Si la gente se organiza en torno a demandas comunes demandas democráticas en su contenido y forma, frente al modelo jerarquía- bancocracia, y somos capaces de hacer visible el origen de los problemas y plantear una alternativa a un modelo en el que todas las decisiones políticas son tomadas bajo el embudo de las necesidades de la supervivencia del sistema capitalista en lugar de las necesidades de la vida de las personas, estaremos ganando y abriendo la ventana independientemente del resultado electoral.

 Por tanto si conseguimos hacer, una candidatura de construcción colectiva, con metodología participativa, se les estará disputando con la realidad, ese terreno de lo posible, y no existirían razones para insistir en este sistema político, en el que se nos permite oficialmente mucho menos participación teniendo muchos más recursos disponibles. No hay nada perdido aún, al contrario, la gente está ganando terreno a este sistema, está desenmascarando esta pantomima, está visibilizando los problemas, estamos haciéndonos cada día más conscientes de la injusticia y de la posibilidad de que la sociedad funcione de otra manera de una forma más justa en el que todas podamos vivir con dignidad, en el que los poderes públicos estén a nuestro servicio y órdenes para garantizar las mejores condiciones de convivencia entre seres humanos y mejores niveles de vida teniendo como parámetro la felicidad y no el PIB (que aumenta también ante catástrofes y desgracias no diferenciando la productividad positiva de la que es consecuencia de un empeoramiento). 

 Si conseguimos poner en marcha esa candidatura con objetivos y programa social en el que nos identifiquemos una mayoría, con método participativo que prefigure un necesario proceso constituyente, un proceso que nos permita replantearnos las bases de nuestra convivencia, las bases del funcionamiento político y legal, discutirlo públicamente y decidir entre todas o al menos articular los mecanismos en torno a los cuales podamos ir decidiendo sobre los aspectos centrales. Eso nos permite ir vislumbrando caminos del CÓMO cambiar el pacto social de tal manera que sea más democrático. 

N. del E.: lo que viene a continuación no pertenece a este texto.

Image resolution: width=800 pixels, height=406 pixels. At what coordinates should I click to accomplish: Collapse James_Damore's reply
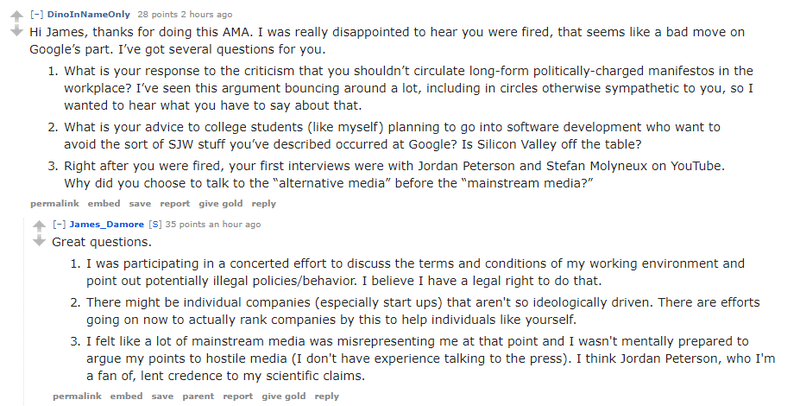pos(59,224)
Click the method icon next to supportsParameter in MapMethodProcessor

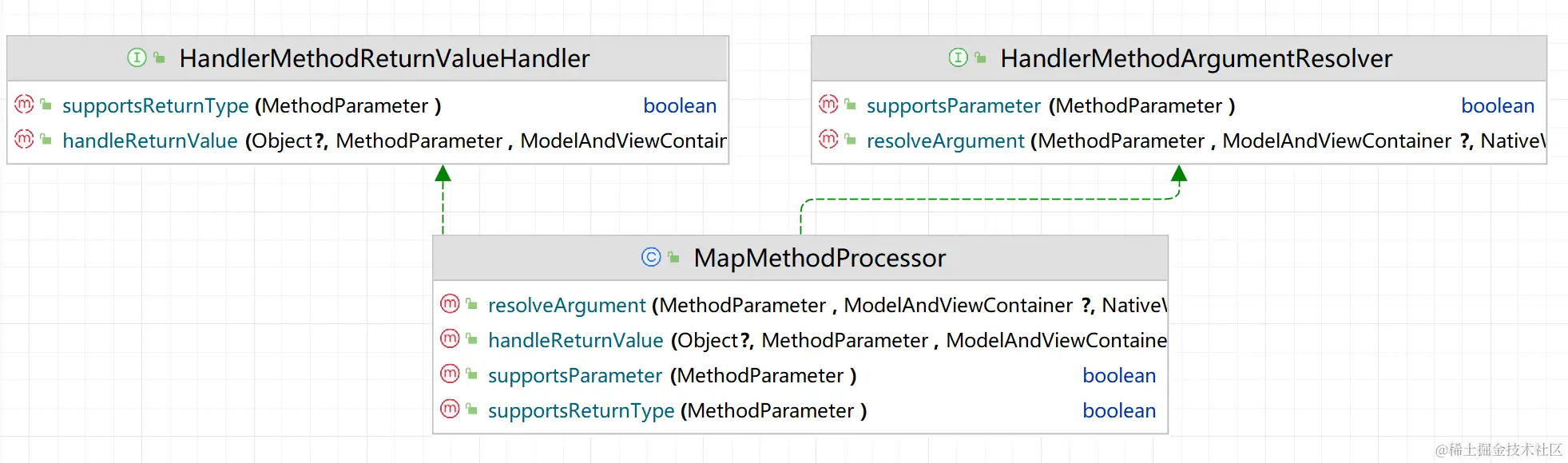[451, 374]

 ¿Un proceso constituyente por qué y para qué? Para dotarnos de unas normas de convivencia cuyo marco sea la democracia y por lo tanto tienda a fomentar y ampliar los derechos sociales, económicos, y políticos de las personas cuyo objetivo sea la emancipación humana, el respeto y cuidado del entorno que nos da la vida, la salud, y la felicidad.

  Una organización de lo común que se piense a si misma como un proceso de mejora continua en la persecución de un bien vivir de todas las personas, en el que se aborden los problemas con una perspectiva de conjunto compatibilizando lo individual y lo colectivo con la naturaleza y la vida.